Inchiesta di Bari/ In corso verifiche sulle ragazze e le feste
Dopo la confessione di Patrizia D'Addario almeno altre tre ragazze hanno confermato di aver preso soldi per partecipare alle feste a Palazzo Grazioli e a Villa Certosa. Sono in corso verifiche da parte della procura di Bari che ha avviato una inchiesta per induzione alla prostituzione in luoghi esclusivi di Roma e della Sardegna. Lo si apprende in ambienti vicini alle indagini. La stessa procura avrebbe intenzione di accertare se l'imprenditore Giampaolo Tarantini abbia ingaggiato e fornito ragazze per farle partecipare alle feste. L'obiettivo di Tarantini sarebbe stato quello di ingraziarsi personaggi di potere a beneficio dei suoi affari imprenditoriali.
In particolare, le verifiche riguarderebbero le intestazioni di biglietti aerei e i pernottamenti in hotel romani dove le ragazze ascoltate dalla procura avrebbero detto di essere state ospitate. Sinora sarebbero quattro le donne ascoltate, tra cui Patrizia D'Addario che, secondo quanto riferisce il Corriere della Sera, avrebbe anche depositato in procura registrazioni audio e video riconducibili agli incontri ai quali dice di aver partecipato. Per evitare fughe di notizie, la procura, dopo aver acquisito le registrazioni, ha posto i sigilli.
Nell'ambito dell'indagine, sarebbe prevista anche l'audizione di altri testimoni che, secondo le ragazze ascoltate, avrebbero partecipato alle fese organizzate nelle residenze del premier. Sulla vicenda a palazzo di giustizia di Bari si mantiene il massimo riserbo. Il magistrato inquirente, il sostituto procuratore Giuseppe Scelsi, è da mercoledì in ferie e lo sarà per due settimane.
Al momento si tratta però solo di un'ipotesi investigativa, che sarebbe suffragata da quanto emerso nel corso delle intercettazioni telefoniche disposte dalla Guardia di Finanza nell'ambito di un'inchiesta su un presunto giro di mazzette legato alle forniture di protesi da da parte della Tecnohospital di Bari, la società dei fratelli Tarantini. Nel corso delle indagini su presunti episodi di corruzione, infatti, il pm Scelsi ha ascoltato le conversazioni in cui l'imprenditore parla delle escort.
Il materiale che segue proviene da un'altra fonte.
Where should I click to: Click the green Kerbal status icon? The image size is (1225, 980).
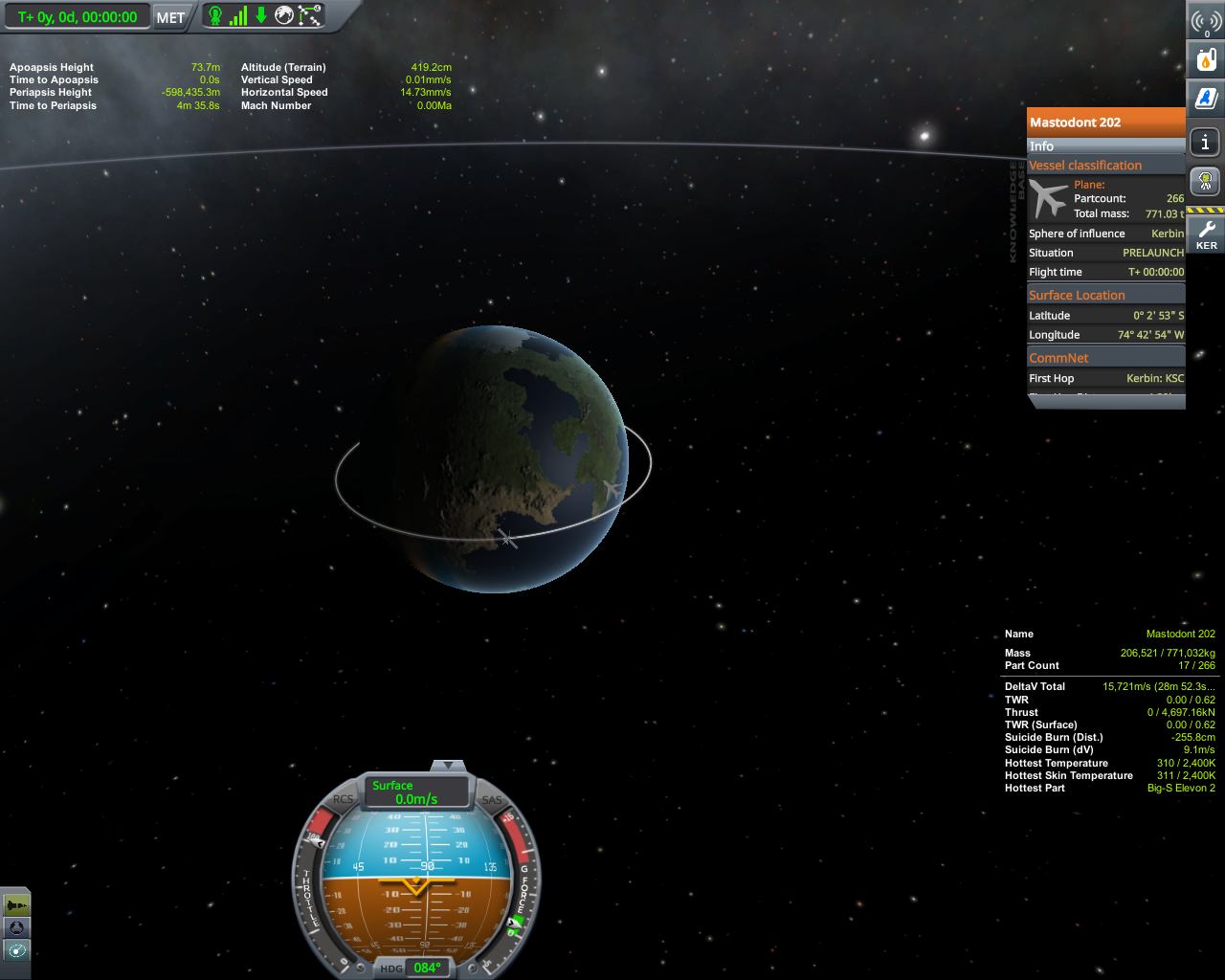click(215, 15)
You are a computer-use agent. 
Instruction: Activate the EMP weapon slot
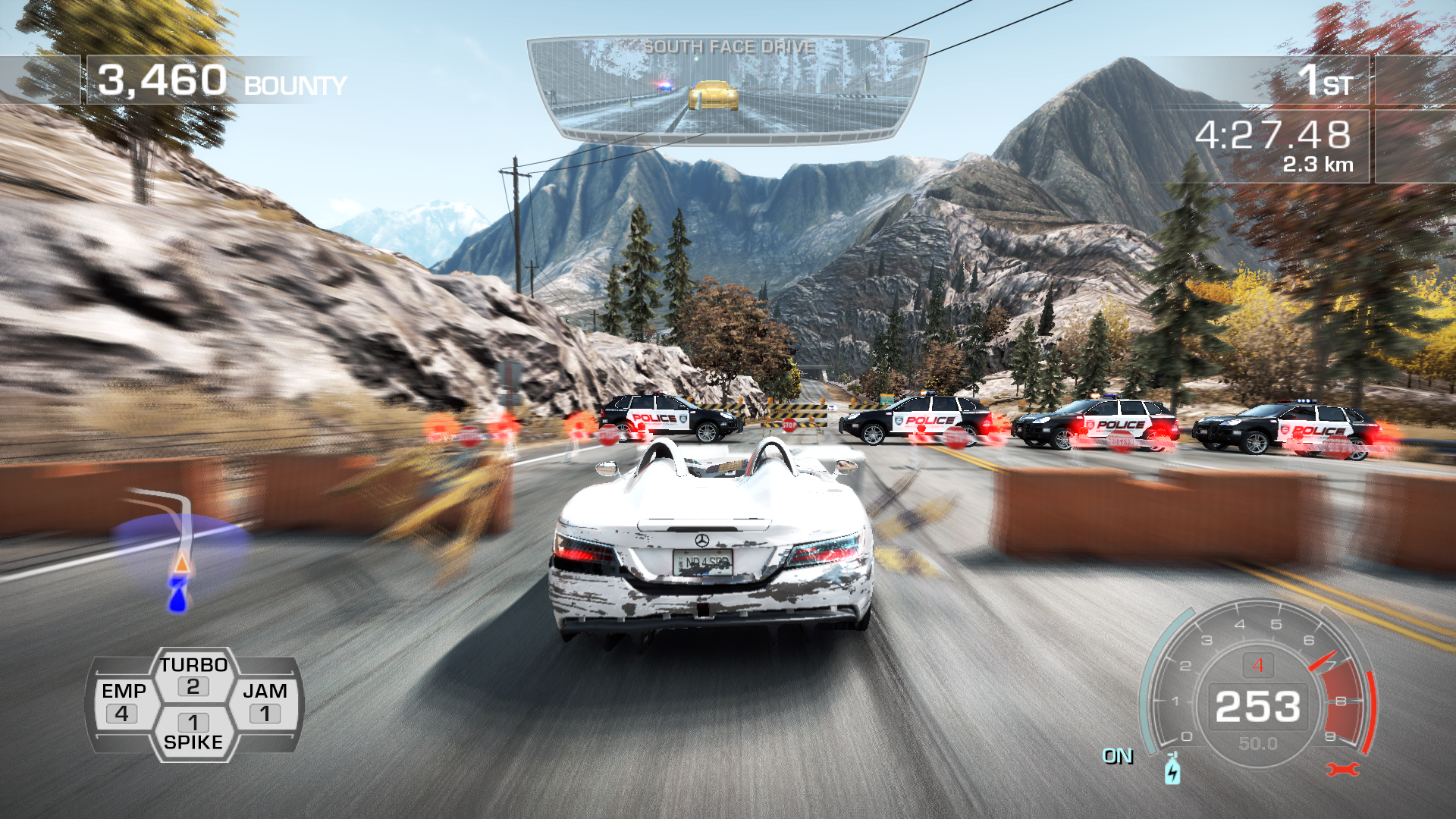point(124,703)
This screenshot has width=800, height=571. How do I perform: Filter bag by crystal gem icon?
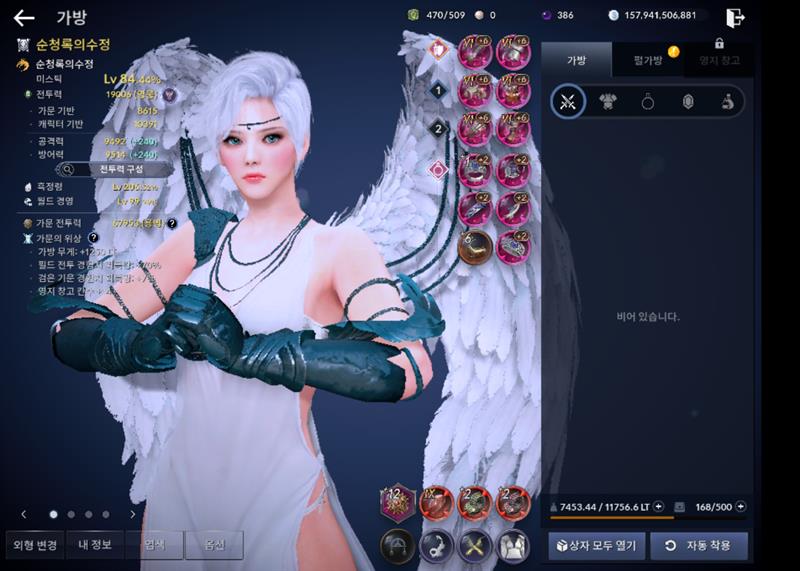tap(688, 101)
DUE INCHIESTE A BARI SU TECNO HOSPITAL. Sono due le indagini in corso da parte della procura di Bari sulla Tecno Hospital dei fratelli baresi Giampaolo e Claudio Tarantini: in entrambe viene ipotizzato nei confronti di più indagati il reato di associazione per delinquere finalizzato alla corruzione in relazione a periodi diversi. Al centro delle due inchieste c'è un presunto giro di tangenti legato agli acquisti di protesi sanitarie fornite dalla Tecno Hospital a diverse strutture. In alcuni colloqui intercettati dai magistrati baresi si parla anche - a quanto è dato sapere - della fornitura di dosi di cocaina apparentemente per uso personale. La prima indagine è quella del pm Giuseppe Scelsi, dalla quale è emerso il reato di induzione alla prostituzione di ragazze che avrebbero partecipato a feste in residenze private del presidente del Consiglio Silvio Berlusconi. I reati ipotizzati si riferiscono alla fine del 2008. Nell'altra, affidata al pm Roberto Rossi, che l'ha ereditata dal suo ex collega Michele Emiliano (sindaco uscente di Bari), è dei primi anni del 2000, e fa riferimento a reati parzialmente coperti dall'indulto.